That's what one Reg reader discovered, after enquiring about the Trust's calculations on the effectiveness of new low-energy bulbs.

"A reduction in electricity consumption will be essential over the coming decade as a large number of power stations are being withdrawn from service, and as a result there is a gap looming between supply and demand," Graham Crocker was told. "More efficient lighting (which accounts for nearly 20 per cent of domestic electricity consumption) will go some way to alleviating these demand pressures." The answer came from Alex Stuart, assistant manager of services of development at the quango.

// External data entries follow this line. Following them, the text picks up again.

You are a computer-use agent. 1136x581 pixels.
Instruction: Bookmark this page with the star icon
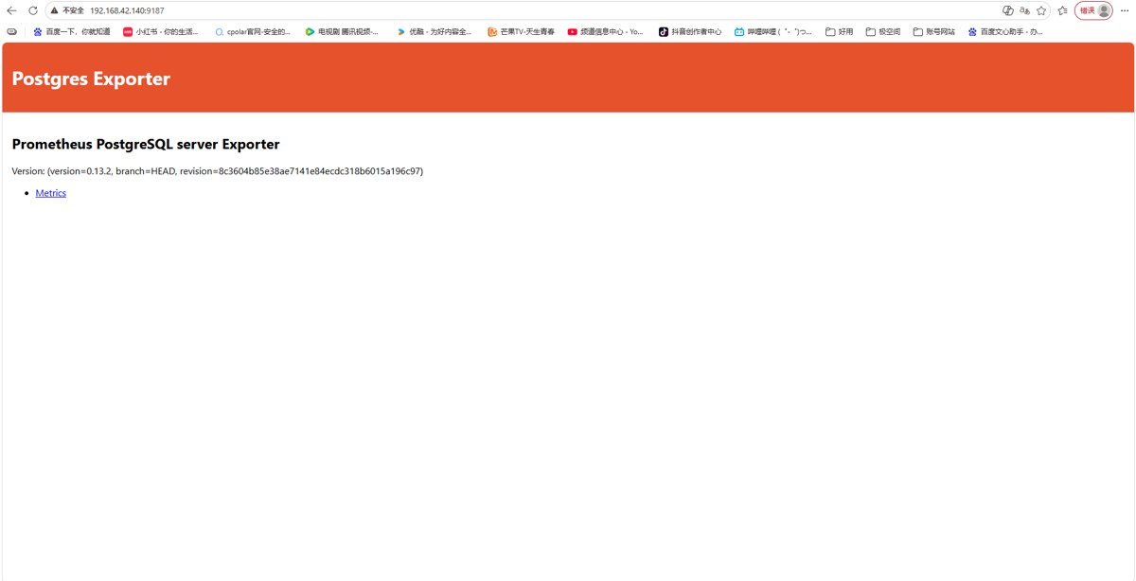click(x=1041, y=10)
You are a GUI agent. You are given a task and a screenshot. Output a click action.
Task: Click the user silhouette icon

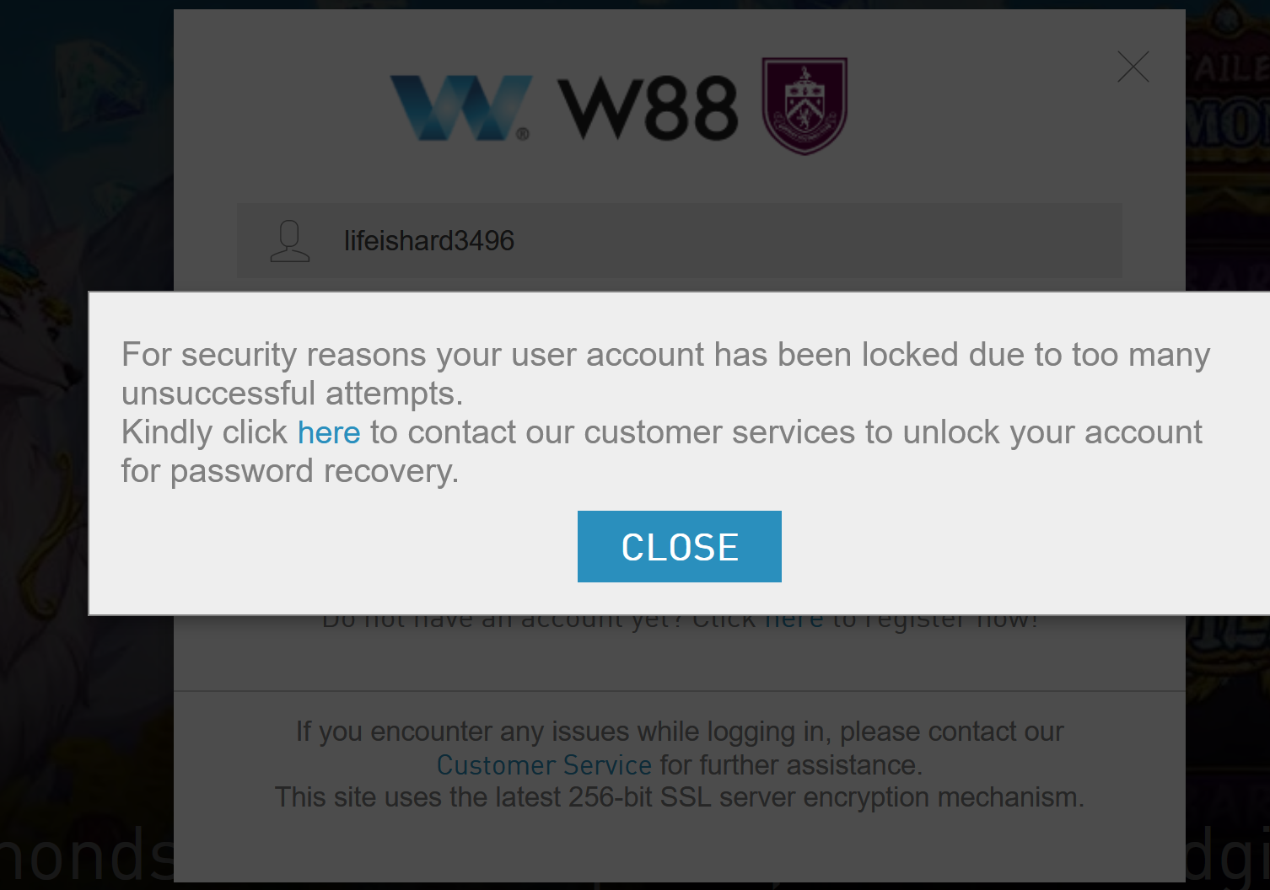point(290,241)
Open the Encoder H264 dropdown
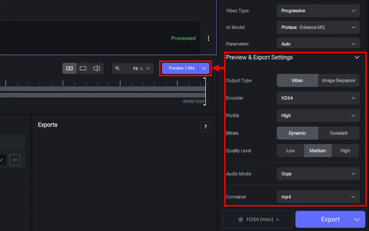 pos(318,98)
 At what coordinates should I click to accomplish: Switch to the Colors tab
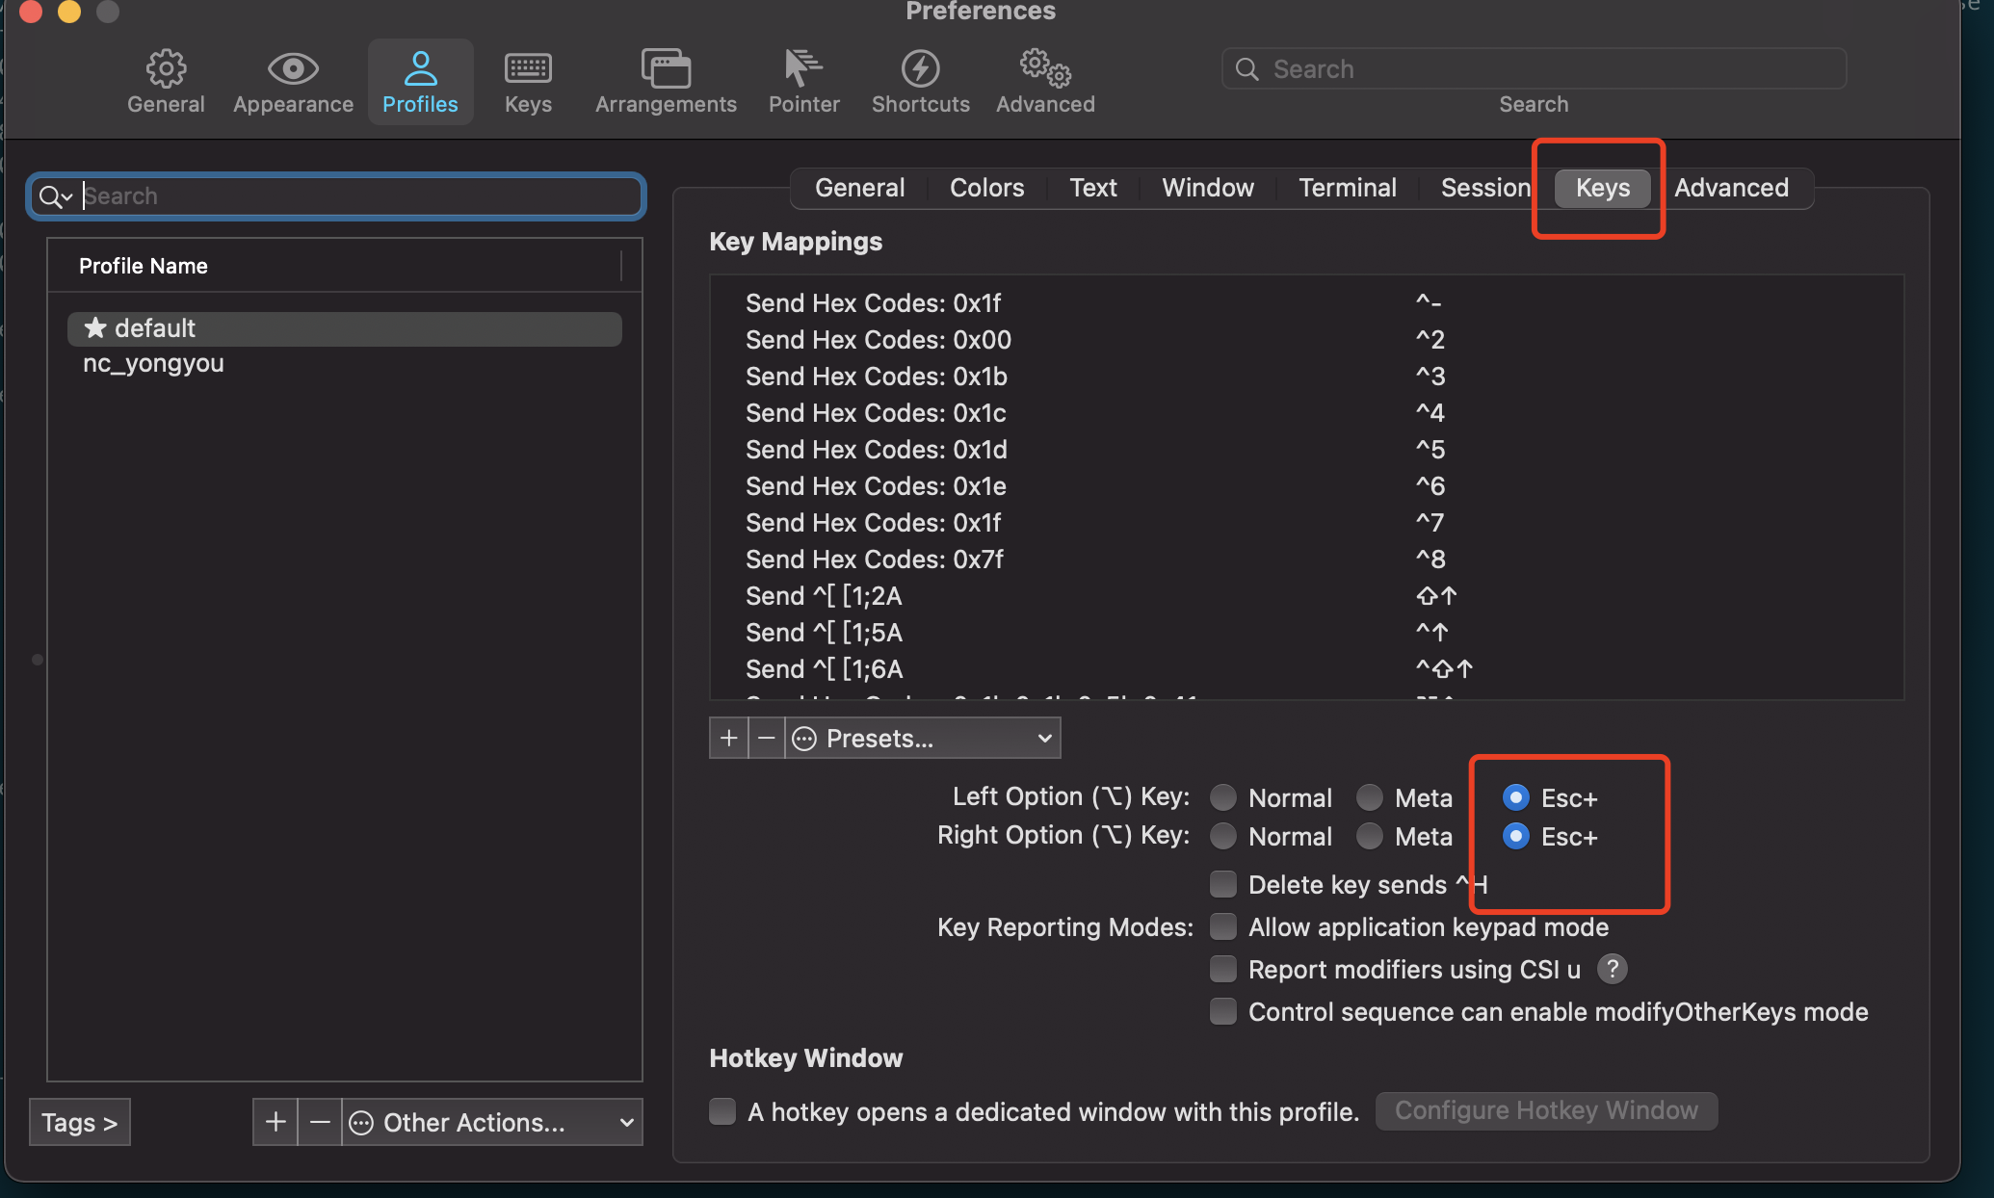coord(986,188)
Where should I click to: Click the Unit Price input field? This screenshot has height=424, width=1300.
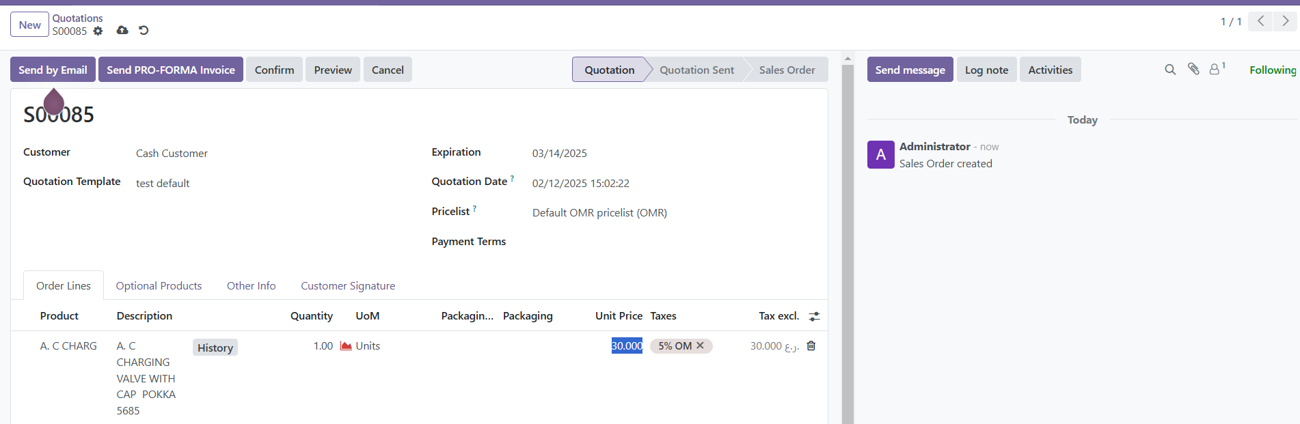626,346
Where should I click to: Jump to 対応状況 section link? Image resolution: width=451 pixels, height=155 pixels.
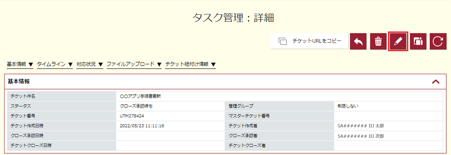click(x=89, y=64)
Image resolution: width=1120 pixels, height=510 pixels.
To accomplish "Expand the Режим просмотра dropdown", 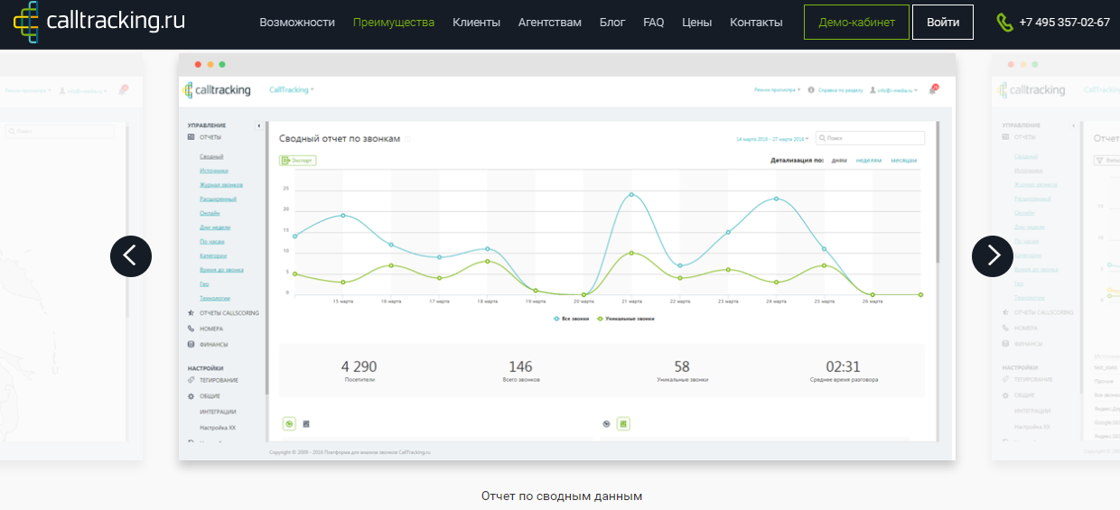I will coord(777,90).
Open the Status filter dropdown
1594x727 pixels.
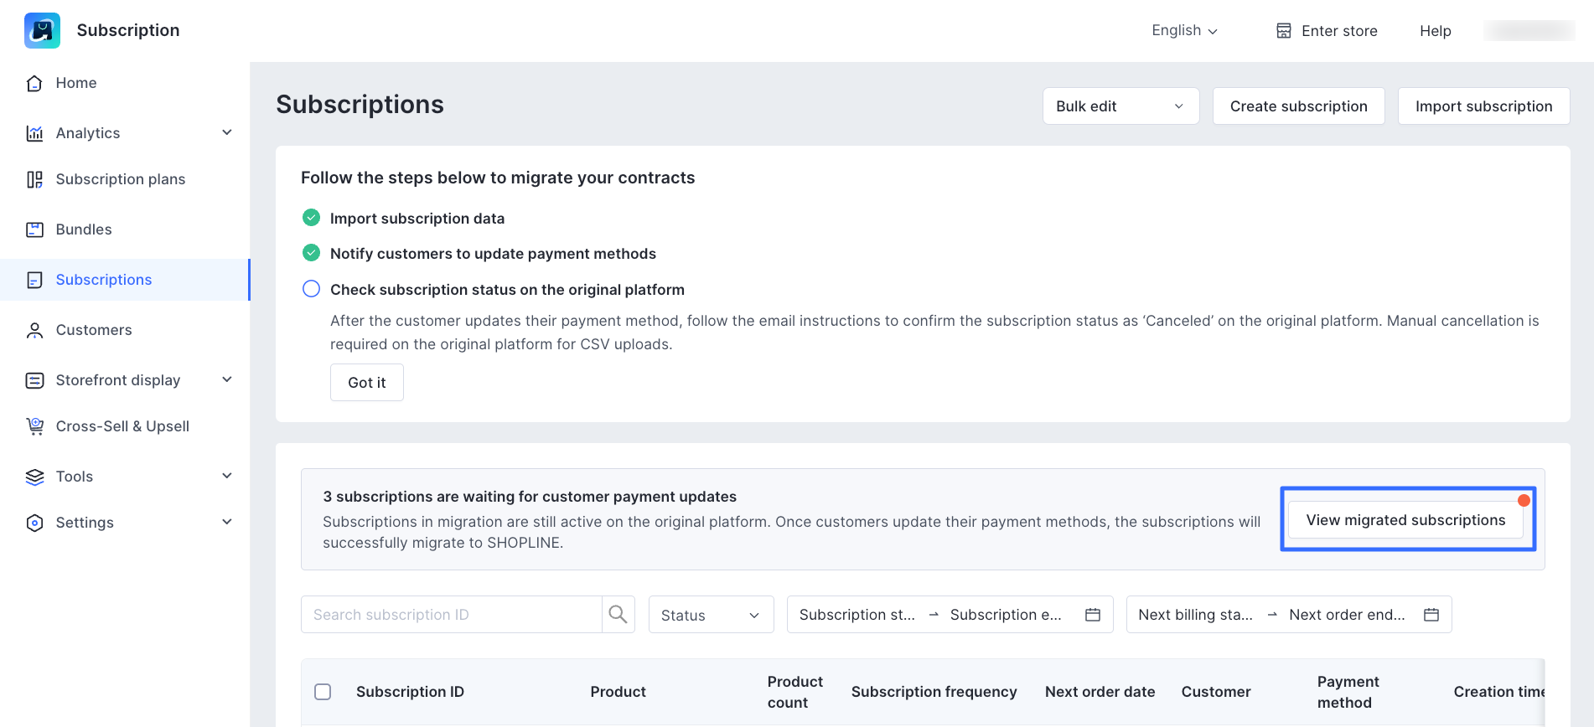[710, 615]
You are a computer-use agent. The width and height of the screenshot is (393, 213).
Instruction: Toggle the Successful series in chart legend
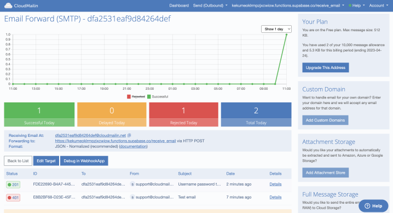[x=158, y=97]
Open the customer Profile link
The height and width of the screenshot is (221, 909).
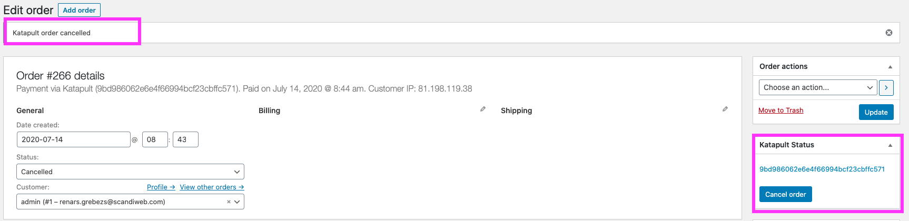[161, 187]
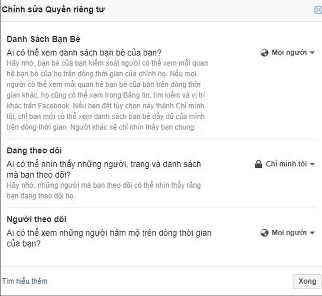Click the dialog title Chỉnh sửa Quyền riêng tư
Viewport: 322px width, 296px height.
pos(53,10)
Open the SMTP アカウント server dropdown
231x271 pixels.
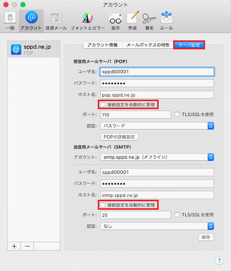pos(157,157)
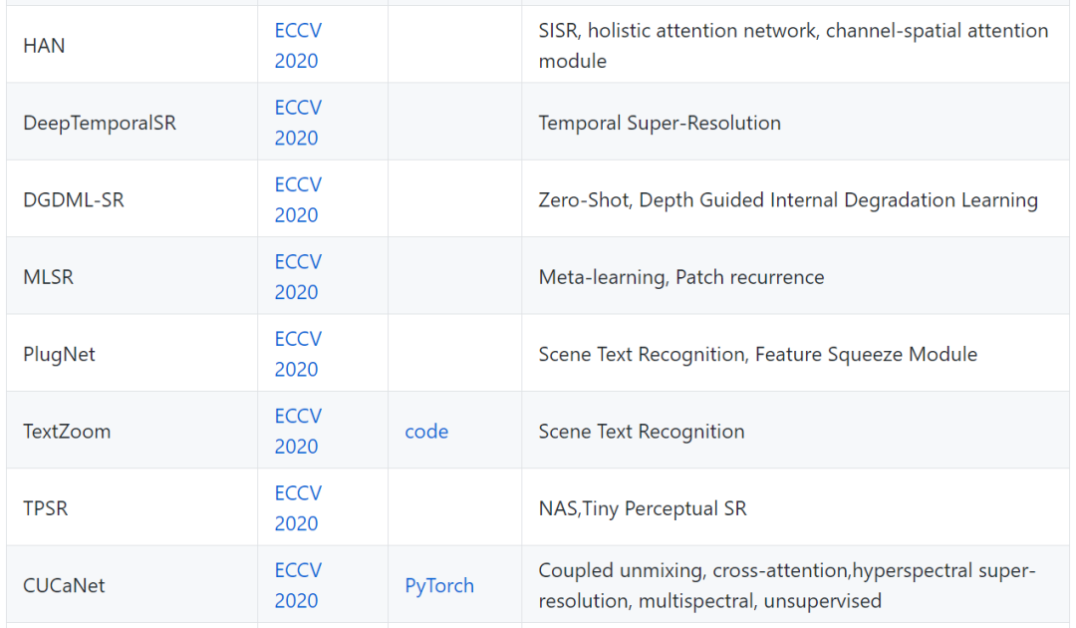
Task: Follow the MLSR ECCV 2020 paper link
Action: pyautogui.click(x=298, y=276)
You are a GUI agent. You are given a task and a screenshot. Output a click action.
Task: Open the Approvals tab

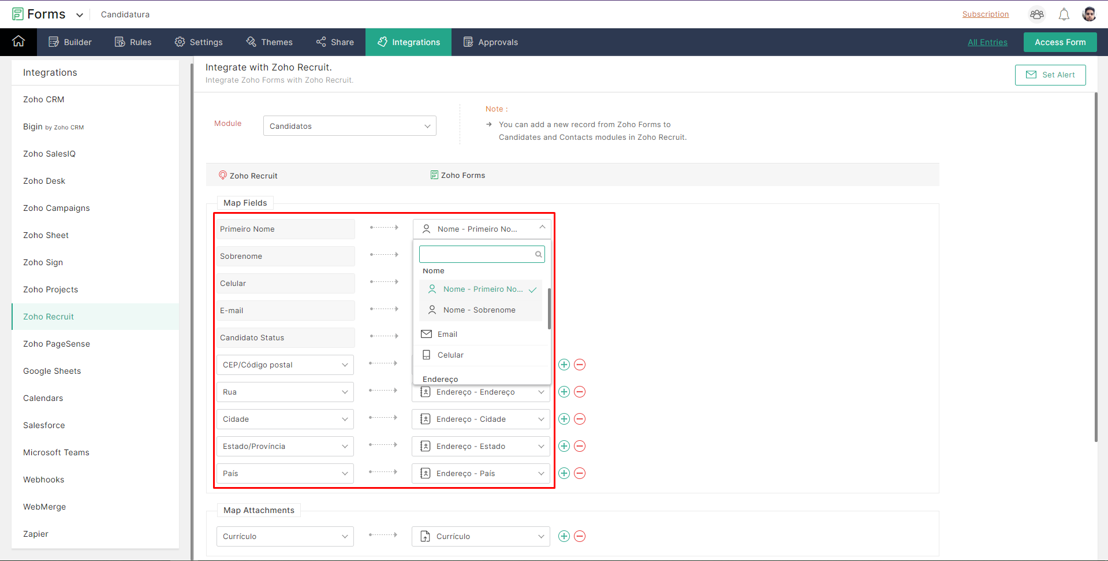coord(490,42)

"This is the first time anybody has acknowledged that new power capacity will not be delivered on time to replace existing capacity," Peter Lilley MP told us.

There's no doubt that Britain faces a looming energy crisis. CapGemini estimates that a quarter of the UK's energy plant capacity will close by 2015. The nation will also see declining oil and gas output from the North Sea. But new, replacement power generation will not arrive in time.

The capacity crisis is largely a consequence of EU environmental directives. The Large Combustion Plant Directive (LCPD), which affects coal and oil power stations generating 50MW or more, obliges plant operators to adapt their stations by the end of 2015, or close them down. E.ON has decided that three of its four stations which fall under the directive will shut.

But the directive was introduced in 2001, leaving the state plenty of time to plan ahead.

"There is a gap looming because of New Labour's incompetence," James Woudhuysen, Professor of Forecasting at De Montfort University, and co-author of Energise! told us.

In 2003, then PM Tony Blair had blocked plans for new nuclear power stations, he pointed out. "Today's government is now planning nuclear operations to resume in 2018, but more likely 2025," says Woudhuysen.

But should the public turn out the lights because of years because of the failure of political leadership?